(Stored items from a collection)

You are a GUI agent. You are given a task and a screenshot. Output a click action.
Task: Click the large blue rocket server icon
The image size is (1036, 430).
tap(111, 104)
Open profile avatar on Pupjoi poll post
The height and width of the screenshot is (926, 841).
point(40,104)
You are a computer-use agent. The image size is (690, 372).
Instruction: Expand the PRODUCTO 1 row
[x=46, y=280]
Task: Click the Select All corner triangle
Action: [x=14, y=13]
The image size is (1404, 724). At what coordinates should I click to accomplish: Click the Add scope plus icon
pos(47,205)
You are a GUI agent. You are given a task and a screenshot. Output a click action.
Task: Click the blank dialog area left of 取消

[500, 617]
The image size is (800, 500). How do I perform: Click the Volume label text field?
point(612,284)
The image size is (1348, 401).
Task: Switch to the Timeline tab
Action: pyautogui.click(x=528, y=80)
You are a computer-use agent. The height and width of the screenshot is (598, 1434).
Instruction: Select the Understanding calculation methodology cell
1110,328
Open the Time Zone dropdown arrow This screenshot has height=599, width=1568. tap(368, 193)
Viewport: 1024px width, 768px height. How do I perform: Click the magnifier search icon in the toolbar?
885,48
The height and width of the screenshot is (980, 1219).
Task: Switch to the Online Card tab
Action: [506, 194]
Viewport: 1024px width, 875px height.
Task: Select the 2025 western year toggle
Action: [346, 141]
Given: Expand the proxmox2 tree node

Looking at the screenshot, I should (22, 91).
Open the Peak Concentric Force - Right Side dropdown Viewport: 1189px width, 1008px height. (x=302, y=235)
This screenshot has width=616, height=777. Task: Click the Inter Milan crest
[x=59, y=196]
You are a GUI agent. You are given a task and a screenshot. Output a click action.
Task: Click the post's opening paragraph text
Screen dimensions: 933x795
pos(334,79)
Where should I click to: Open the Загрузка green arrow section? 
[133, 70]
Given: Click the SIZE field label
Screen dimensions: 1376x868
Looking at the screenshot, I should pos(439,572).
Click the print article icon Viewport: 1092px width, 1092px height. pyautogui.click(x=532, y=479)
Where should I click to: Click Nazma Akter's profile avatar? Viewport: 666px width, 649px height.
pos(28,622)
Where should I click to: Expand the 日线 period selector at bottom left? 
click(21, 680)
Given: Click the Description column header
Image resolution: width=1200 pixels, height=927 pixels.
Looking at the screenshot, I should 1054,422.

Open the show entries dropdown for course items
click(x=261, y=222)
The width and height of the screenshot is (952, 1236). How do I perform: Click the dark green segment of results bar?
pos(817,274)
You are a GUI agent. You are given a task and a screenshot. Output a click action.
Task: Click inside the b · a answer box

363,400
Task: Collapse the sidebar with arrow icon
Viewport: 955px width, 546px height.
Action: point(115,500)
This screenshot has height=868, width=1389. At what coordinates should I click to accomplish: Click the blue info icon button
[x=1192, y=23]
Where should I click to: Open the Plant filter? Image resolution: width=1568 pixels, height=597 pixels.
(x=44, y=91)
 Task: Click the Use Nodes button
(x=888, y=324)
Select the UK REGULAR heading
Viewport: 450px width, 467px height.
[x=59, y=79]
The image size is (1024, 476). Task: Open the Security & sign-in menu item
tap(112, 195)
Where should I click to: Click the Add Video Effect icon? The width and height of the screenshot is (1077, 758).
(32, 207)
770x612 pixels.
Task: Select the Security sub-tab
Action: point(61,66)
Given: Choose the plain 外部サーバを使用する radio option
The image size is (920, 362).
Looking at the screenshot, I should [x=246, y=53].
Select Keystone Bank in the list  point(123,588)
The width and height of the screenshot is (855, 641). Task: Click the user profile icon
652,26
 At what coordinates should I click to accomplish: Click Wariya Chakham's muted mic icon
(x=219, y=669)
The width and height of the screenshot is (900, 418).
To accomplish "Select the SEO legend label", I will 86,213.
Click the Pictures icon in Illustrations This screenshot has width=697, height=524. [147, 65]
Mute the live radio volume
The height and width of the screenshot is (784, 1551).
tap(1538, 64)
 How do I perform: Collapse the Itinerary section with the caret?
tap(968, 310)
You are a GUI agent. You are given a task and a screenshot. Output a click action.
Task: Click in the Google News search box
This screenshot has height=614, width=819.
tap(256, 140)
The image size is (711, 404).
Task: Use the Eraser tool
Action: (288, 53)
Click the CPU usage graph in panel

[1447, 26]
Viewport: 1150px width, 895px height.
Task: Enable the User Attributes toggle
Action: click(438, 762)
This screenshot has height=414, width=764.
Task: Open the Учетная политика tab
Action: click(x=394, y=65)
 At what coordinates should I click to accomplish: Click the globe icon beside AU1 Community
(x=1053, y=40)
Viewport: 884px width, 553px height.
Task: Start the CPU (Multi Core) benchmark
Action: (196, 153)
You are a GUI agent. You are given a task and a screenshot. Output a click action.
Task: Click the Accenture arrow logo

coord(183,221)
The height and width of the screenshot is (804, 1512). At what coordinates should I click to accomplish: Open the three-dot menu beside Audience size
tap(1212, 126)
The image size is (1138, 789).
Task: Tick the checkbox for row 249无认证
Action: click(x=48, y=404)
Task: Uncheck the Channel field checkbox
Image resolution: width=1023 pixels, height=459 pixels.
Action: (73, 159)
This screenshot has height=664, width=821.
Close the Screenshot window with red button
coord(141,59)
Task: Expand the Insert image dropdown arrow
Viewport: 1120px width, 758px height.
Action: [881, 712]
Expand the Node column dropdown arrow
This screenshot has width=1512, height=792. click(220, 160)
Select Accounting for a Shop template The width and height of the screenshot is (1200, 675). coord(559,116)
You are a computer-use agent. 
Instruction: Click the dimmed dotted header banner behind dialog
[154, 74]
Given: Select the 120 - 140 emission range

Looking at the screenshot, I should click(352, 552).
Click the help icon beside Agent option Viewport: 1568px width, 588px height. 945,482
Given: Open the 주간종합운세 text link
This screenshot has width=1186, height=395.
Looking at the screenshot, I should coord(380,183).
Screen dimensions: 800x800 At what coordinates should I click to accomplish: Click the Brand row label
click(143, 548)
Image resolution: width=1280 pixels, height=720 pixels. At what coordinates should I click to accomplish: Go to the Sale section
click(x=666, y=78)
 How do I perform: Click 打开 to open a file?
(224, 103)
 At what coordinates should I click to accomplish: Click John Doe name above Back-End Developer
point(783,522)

__WHAT YOU NEED TO DO__. Exactly as they appear above, transcribe the records in full.

__TASK RESPONSE__.
You are a GUI agent. You are given a task and a screenshot. Output a click action.
Task: Click the large blue rocket server icon
The image size is (1036, 430).
tap(111, 104)
Open profile avatar on Pupjoi poll post
The height and width of the screenshot is (926, 841).
point(40,104)
You are a computer-use agent. The image size is (690, 372).
Instruction: Expand the PRODUCTO 1 row
[x=46, y=280]
Task: Click the Select All corner triangle
Action: [x=14, y=13]
The image size is (1404, 724). At what coordinates should I click to accomplish: Click the Add scope plus icon
pos(47,205)
You are a GUI agent. You are given a task and a screenshot. Output a click action.
Task: Click the blank dialog area left of 取消

[500, 617]
The image size is (800, 500). How do I perform: Click the Volume label text field?
point(612,284)
The image size is (1348, 401).
Task: Switch to the Timeline tab
Action: pyautogui.click(x=528, y=80)
You are a computer-use agent. The height and width of the screenshot is (598, 1434).
Instruction: Select the Understanding calculation methodology cell
1110,328
Open the Time Zone dropdown arrow This screenshot has height=599, width=1568. tap(368, 193)
Viewport: 1024px width, 768px height. How do I perform: Click the magnifier search icon in the toolbar?
885,48
The height and width of the screenshot is (980, 1219).
Task: Switch to the Online Card tab
Action: [506, 194]
Viewport: 1024px width, 875px height.
Task: Select the 2025 western year toggle
Action: [346, 141]
Given: Expand the proxmox2 tree node

Looking at the screenshot, I should (22, 91).
Open the Peak Concentric Force - Right Side dropdown Viewport: 1189px width, 1008px height. (x=302, y=235)
This screenshot has width=616, height=777. Task: Click the Inter Milan crest
[x=59, y=196]
You are a GUI agent. You are given a task and a screenshot. Output a click action.
Task: Click the post's opening paragraph text
Screen dimensions: 933x795
pos(334,79)
Where should I click to: Open the Загрузка green arrow section? 
[133, 70]
Given: Click the SIZE field label
Screen dimensions: 1376x868
Looking at the screenshot, I should pos(439,572).
Click the print article icon Viewport: 1092px width, 1092px height. pyautogui.click(x=532, y=479)
Where should I click to: Click Nazma Akter's profile avatar? Viewport: 666px width, 649px height.
pos(28,622)
Where should I click to: Expand the 日线 period selector at bottom left? 
click(21, 680)
Given: Click the Description column header
Image resolution: width=1200 pixels, height=927 pixels.
Looking at the screenshot, I should 1054,422.

Open the show entries dropdown for course items
click(x=261, y=222)
The width and height of the screenshot is (952, 1236). How do I perform: Click the dark green segment of results bar?
pos(817,274)
You are a GUI agent. You are given a task and a screenshot. Output a click action.
Task: Click inside the b · a answer box

363,400
Task: Collapse the sidebar with arrow icon
Viewport: 955px width, 546px height.
Action: point(115,500)
This screenshot has height=868, width=1389. At what coordinates should I click to accomplish: Click the blue info icon button
[x=1192, y=23]
Where should I click to: Open the Plant filter? Image resolution: width=1568 pixels, height=597 pixels.
(x=44, y=91)
 Task: Click the Use Nodes button
(x=888, y=324)
Select the UK REGULAR heading
Viewport: 450px width, 467px height.
[x=59, y=79]
The image size is (1024, 476). Task: Open the Security & sign-in menu item
tap(112, 195)
Where should I click to: Click the Add Video Effect icon? The width and height of the screenshot is (1077, 758).
(32, 207)
770x612 pixels.
Task: Select the Security sub-tab
Action: point(61,66)
Given: Choose the plain 外部サーバを使用する radio option
The image size is (920, 362).
Looking at the screenshot, I should [x=246, y=53].
Select Keystone Bank in the list  point(123,588)
The width and height of the screenshot is (855, 641). Task: Click the user profile icon
652,26
 At what coordinates should I click to accomplish: Click Wariya Chakham's muted mic icon
(x=219, y=669)
The width and height of the screenshot is (900, 418).
To accomplish "Select the SEO legend label", I will 86,213.
Click the Pictures icon in Illustrations This screenshot has width=697, height=524. [147, 65]
Mute the live radio volume
The height and width of the screenshot is (784, 1551).
tap(1538, 64)
 How do I perform: Collapse the Itinerary section with the caret?
tap(968, 310)
You are a GUI agent. You are given a task and a screenshot. Output a click action.
Task: Click in the Google News search box
This screenshot has height=614, width=819.
tap(256, 140)
The image size is (711, 404).
Task: Use the Eraser tool
Action: (288, 53)
Click the CPU usage graph in panel

[1447, 26]
Viewport: 1150px width, 895px height.
Task: Enable the User Attributes toggle
Action: click(438, 762)
This screenshot has height=414, width=764.
Task: Open the Учетная политика tab
Action: click(x=394, y=65)
 At what coordinates should I click to accomplish: Click the globe icon beside AU1 Community
(x=1053, y=40)
Viewport: 884px width, 553px height.
Task: Start the CPU (Multi Core) benchmark
Action: (196, 153)
You are a GUI agent. You are given a task and a screenshot. Output a click action.
Task: Click the Accenture arrow logo

coord(183,221)
The height and width of the screenshot is (804, 1512). At what coordinates should I click to accomplish: Open the three-dot menu beside Audience size
tap(1212, 126)
The image size is (1138, 789).
Task: Tick the checkbox for row 249无认证
Action: click(x=48, y=404)
Task: Uncheck the Channel field checkbox
Image resolution: width=1023 pixels, height=459 pixels.
Action: (73, 159)
This screenshot has height=664, width=821.
Close the Screenshot window with red button
coord(141,59)
Task: Expand the Insert image dropdown arrow
Viewport: 1120px width, 758px height.
Action: [881, 712]
Expand the Node column dropdown arrow
This screenshot has width=1512, height=792. click(220, 160)
Select Accounting for a Shop template The width and height of the screenshot is (1200, 675). coord(559,116)
You are a computer-use agent. 
Instruction: Click the dimmed dotted header banner behind dialog
[154, 74]
Given: Select the 120 - 140 emission range

Looking at the screenshot, I should click(352, 552).
Click the help icon beside Agent option Viewport: 1568px width, 588px height. 945,482
Given: Open the 주간종합운세 text link
This screenshot has width=1186, height=395.
Looking at the screenshot, I should coord(380,183).
Screen dimensions: 800x800 At what coordinates should I click to accomplish: Click the Brand row label
click(143, 548)
Image resolution: width=1280 pixels, height=720 pixels. At what coordinates should I click to accomplish: Go to the Sale section
click(x=666, y=78)
 How do I perform: Click 打开 to open a file?
(224, 103)
 At what coordinates should I click to accomplish: Click John Doe name above Back-End Developer
point(783,522)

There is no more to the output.